Aussi penser par soi-même nous conduit à nous soucier de la pensée d’autrui, non pas dans
le sens où celle-ci nous influencerait ou nous manipulerait, mais dans le sens ou c’est pour elle que
nous pensons. Ce soucier de la pensée d’autrui c’est maintenant en prendre soin. L’exigence la plus
haute de la pensée n’est rien sans ce souci éthique. Que serait un savant ou un philosophe qui ne
partagerait pas son savoir ? La connaissance n’est pas par essence égoïste. Elle suppose certes une
pensée autonome, mais cette pensée doit aller vers les autres. N’est-ce pas le sens de la fin de l’allégorie de la
caverne ? L’ancien prisonnier libéré, devenu maintenant philosophe se contenterait bien jusqu’à la fin de ses
jours de la contemplation paisible des idées. Mais il doit redescendre dans la caverne. Peut-être même, une
fois encore mais dans un sens contraire, doit le forcer. Cependant le sens de cette contrainte n’est plus
éducatif, mais d’ordre éthique. S’il doit redescendre (au risque même de sa vie) c’est parce qu’il doit se soucier
de la pensée des autres tout comme quelqu’un s’est soucié de sa propre pensée. Par sa pensée libre, il doit
libérer la pensée d’autrui.
C’est le sens même de l’idée de culture. Se cultiver ce n’est pas se soumettre à la pensée des autres.
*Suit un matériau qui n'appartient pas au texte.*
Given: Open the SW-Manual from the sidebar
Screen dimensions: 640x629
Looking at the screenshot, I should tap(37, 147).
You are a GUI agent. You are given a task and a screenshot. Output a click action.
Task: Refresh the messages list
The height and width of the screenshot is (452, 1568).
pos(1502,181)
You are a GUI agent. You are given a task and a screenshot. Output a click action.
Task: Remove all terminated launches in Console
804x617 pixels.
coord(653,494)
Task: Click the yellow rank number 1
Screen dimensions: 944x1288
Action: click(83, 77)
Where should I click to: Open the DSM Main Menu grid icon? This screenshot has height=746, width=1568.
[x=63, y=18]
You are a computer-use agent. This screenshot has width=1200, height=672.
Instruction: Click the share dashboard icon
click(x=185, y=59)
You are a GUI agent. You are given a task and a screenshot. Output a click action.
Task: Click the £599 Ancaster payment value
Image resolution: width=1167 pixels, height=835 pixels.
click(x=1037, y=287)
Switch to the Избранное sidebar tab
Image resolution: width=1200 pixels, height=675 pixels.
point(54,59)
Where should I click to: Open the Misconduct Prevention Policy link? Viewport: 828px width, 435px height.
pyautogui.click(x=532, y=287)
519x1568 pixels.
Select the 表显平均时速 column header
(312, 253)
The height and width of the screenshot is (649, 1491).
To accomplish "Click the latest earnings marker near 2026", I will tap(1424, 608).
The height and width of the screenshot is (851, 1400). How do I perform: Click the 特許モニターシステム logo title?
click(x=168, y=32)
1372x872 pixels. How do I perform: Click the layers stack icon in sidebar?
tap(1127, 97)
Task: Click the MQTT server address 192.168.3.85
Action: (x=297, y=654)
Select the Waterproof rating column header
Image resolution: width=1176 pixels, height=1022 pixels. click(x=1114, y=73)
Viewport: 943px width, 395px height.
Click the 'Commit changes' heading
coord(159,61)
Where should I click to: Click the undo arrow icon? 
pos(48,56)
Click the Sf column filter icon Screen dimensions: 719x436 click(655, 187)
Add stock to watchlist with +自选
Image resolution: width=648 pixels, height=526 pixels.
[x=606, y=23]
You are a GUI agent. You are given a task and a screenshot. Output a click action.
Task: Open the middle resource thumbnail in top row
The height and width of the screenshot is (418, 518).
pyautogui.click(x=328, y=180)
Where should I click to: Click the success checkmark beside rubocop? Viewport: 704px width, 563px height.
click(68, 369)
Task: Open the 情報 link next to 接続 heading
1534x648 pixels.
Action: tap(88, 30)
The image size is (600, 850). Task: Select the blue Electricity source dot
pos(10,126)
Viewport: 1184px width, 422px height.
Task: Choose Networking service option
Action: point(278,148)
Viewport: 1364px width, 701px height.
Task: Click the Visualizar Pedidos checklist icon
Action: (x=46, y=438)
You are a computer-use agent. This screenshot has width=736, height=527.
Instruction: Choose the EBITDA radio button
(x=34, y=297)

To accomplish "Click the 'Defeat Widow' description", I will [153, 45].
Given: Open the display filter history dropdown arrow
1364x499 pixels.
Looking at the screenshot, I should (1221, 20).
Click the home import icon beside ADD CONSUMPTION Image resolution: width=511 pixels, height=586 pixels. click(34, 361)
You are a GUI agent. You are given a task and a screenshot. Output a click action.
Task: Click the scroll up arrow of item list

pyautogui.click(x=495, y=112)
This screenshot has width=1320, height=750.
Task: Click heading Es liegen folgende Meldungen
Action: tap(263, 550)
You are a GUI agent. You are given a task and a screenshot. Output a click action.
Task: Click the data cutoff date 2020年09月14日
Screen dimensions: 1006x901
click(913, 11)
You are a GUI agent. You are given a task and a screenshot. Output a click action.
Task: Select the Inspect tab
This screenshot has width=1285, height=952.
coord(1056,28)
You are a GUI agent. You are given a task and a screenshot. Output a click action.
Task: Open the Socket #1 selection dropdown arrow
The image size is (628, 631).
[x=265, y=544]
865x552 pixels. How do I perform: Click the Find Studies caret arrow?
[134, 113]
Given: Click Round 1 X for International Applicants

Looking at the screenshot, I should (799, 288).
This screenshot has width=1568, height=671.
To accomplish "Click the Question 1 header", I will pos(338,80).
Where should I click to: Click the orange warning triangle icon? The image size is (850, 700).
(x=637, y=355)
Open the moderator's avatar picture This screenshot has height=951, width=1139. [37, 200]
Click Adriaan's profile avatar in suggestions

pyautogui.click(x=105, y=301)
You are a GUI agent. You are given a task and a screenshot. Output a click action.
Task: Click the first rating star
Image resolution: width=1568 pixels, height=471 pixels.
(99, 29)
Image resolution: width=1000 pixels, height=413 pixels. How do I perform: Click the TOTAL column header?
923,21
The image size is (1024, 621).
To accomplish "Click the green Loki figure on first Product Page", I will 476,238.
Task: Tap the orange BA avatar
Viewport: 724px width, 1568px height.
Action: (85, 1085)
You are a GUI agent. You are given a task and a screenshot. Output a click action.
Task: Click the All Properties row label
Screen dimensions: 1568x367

Se cultiver c’est, avec et par la pensée d’autrui développer sa propre pensée. Le refus de l’argument d’autorité
en philosophie ou en science va dans ce sens. La grandeur la notoriété d’un penseur ne confère pas à sa pensée
la vérité. Si nous regardons le travail des philosophes, nous pouvons observer ce processus à l’œuvre. Certes
Descartes bâti sa pensée dans le refus et le rejet de ceux qui l’on précédé. il se donne pour tâche au début des
Méditations métaphysiques : (d’)entreprendre sérieusement une fois en ma vie de me défaire de toutes
les opinions que j'avais reçues jusques alors en ma créance, et commencer tout de nouveau dès les
fondements, si je voulais établir quelque chose de ferme et de constant dans les sciences. Mais cette
tâche n’a de sens que construite sur tout l’édifice de sa culture. Toutes les philosophies auxquelles il
s’oppose ont justement contribué à la construction d’un esprit critique et philosophique. Plus encore,
ces philosophes lui ont montré la voie. Une pensée libre nous invite à la liberté.
Si dans un premier temps la pensée d’autrui nous est apparue comme un obstacle à une
pensée autonome c’est que celle-ci pour exister doit se défaire du poids de l’opinion commune, doit
se défier de toutes les influences voire des manipulations. Cependant dans un second temps il nous a
fallu nous rendre à l’évidence qu’une pensée solitaire n’avait aucun sens. Autrui est présent et sa
pensée est nécessaire à ma pensée. Mais cette présence n’est pas opposée à l’idée d’une pensée
autonome elle est même concomitante de l’acte de pensée par soi même. Comme le montre
l’allégorie de la caverne, de la pratique d’une pensée autonome naît l’exigence éthique d’ouvrir
autrui à une telle pensée. La connaissance la réflexion vise par la culture à être partagée discutée. La
culture réunit donc ces deux exigences de la condition humaine qui semblaient en contradiction : la
pensée autonome et la nature sociable de l’homme. Penser par soi-même ce n’est pas penser pour
soi-même, c’est penser pour l’autre, avoir le souci de sa pensée.